(Text and element pointing rows)
•••••

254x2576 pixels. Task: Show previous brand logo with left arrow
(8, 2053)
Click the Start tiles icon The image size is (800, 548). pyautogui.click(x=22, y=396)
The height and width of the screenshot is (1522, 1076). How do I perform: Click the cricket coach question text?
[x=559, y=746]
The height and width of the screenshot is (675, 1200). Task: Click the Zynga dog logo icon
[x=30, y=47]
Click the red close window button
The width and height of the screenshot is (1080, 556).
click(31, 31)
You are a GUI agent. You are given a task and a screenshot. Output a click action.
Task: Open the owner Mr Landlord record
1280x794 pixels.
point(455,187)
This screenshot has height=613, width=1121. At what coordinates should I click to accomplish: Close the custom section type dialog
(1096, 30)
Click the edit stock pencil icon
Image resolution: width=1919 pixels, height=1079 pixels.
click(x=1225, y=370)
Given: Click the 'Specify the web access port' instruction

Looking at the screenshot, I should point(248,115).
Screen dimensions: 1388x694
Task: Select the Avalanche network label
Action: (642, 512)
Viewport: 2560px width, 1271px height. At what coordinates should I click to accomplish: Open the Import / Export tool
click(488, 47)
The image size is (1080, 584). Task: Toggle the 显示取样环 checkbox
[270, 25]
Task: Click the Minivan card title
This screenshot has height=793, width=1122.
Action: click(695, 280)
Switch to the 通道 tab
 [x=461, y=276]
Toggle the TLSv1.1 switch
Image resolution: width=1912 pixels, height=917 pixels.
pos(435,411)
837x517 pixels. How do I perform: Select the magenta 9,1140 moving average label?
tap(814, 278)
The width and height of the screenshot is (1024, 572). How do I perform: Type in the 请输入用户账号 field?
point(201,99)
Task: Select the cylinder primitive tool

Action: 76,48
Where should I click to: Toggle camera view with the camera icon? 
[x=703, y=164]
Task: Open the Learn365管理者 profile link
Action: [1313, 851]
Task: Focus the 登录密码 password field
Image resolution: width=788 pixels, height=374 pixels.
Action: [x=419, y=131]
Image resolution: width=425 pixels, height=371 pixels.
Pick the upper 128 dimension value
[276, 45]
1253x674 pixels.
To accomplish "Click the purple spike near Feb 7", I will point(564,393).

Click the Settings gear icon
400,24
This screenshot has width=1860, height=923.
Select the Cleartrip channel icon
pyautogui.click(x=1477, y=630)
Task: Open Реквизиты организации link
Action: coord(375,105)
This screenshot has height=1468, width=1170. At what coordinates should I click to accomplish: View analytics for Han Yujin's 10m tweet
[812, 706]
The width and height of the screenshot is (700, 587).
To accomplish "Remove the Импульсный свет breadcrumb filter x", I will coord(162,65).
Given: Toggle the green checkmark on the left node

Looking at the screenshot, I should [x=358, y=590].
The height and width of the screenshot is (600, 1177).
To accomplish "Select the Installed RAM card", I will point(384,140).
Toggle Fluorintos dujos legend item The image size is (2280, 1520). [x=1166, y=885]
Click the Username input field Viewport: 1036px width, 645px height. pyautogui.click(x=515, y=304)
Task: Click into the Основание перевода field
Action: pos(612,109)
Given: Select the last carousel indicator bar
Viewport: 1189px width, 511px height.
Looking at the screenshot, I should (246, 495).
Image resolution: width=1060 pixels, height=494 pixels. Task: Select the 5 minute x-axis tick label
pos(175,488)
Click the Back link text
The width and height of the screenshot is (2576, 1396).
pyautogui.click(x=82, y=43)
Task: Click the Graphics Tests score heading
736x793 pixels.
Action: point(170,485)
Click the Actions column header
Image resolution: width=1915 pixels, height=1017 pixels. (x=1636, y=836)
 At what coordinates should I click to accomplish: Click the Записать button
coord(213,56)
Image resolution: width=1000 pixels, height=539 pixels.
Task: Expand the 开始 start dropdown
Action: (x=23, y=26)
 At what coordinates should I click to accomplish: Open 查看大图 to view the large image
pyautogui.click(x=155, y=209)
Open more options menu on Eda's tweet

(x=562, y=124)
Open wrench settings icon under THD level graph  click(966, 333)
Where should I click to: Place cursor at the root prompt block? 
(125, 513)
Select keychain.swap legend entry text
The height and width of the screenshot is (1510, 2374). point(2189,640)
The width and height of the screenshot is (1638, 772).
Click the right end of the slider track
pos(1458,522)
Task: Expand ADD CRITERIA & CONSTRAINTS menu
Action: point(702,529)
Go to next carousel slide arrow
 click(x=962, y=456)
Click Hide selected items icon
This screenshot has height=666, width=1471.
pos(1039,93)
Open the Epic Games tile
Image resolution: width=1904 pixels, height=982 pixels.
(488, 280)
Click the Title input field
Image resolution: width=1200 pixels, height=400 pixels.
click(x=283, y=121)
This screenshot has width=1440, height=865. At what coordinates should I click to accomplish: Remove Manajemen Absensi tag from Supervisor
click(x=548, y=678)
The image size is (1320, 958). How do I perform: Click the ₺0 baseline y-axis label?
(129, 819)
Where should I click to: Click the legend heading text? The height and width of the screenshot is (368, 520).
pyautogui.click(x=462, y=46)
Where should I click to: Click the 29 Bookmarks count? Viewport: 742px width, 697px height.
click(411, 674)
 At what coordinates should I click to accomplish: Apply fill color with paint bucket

•••••

Duplicate the rows above word for word, covering the stretch from the line that contains "Toggle Fluorintos dujos" through the line that contains "Action: pos(612,109)", with both of those lines included.

# [Result of this exercise]
Toggle Fluorintos dujos legend item The image size is (2280, 1520). [x=1166, y=885]
Click the Username input field Viewport: 1036px width, 645px height. pyautogui.click(x=515, y=304)
Task: Click into the Основание перевода field
Action: pos(612,109)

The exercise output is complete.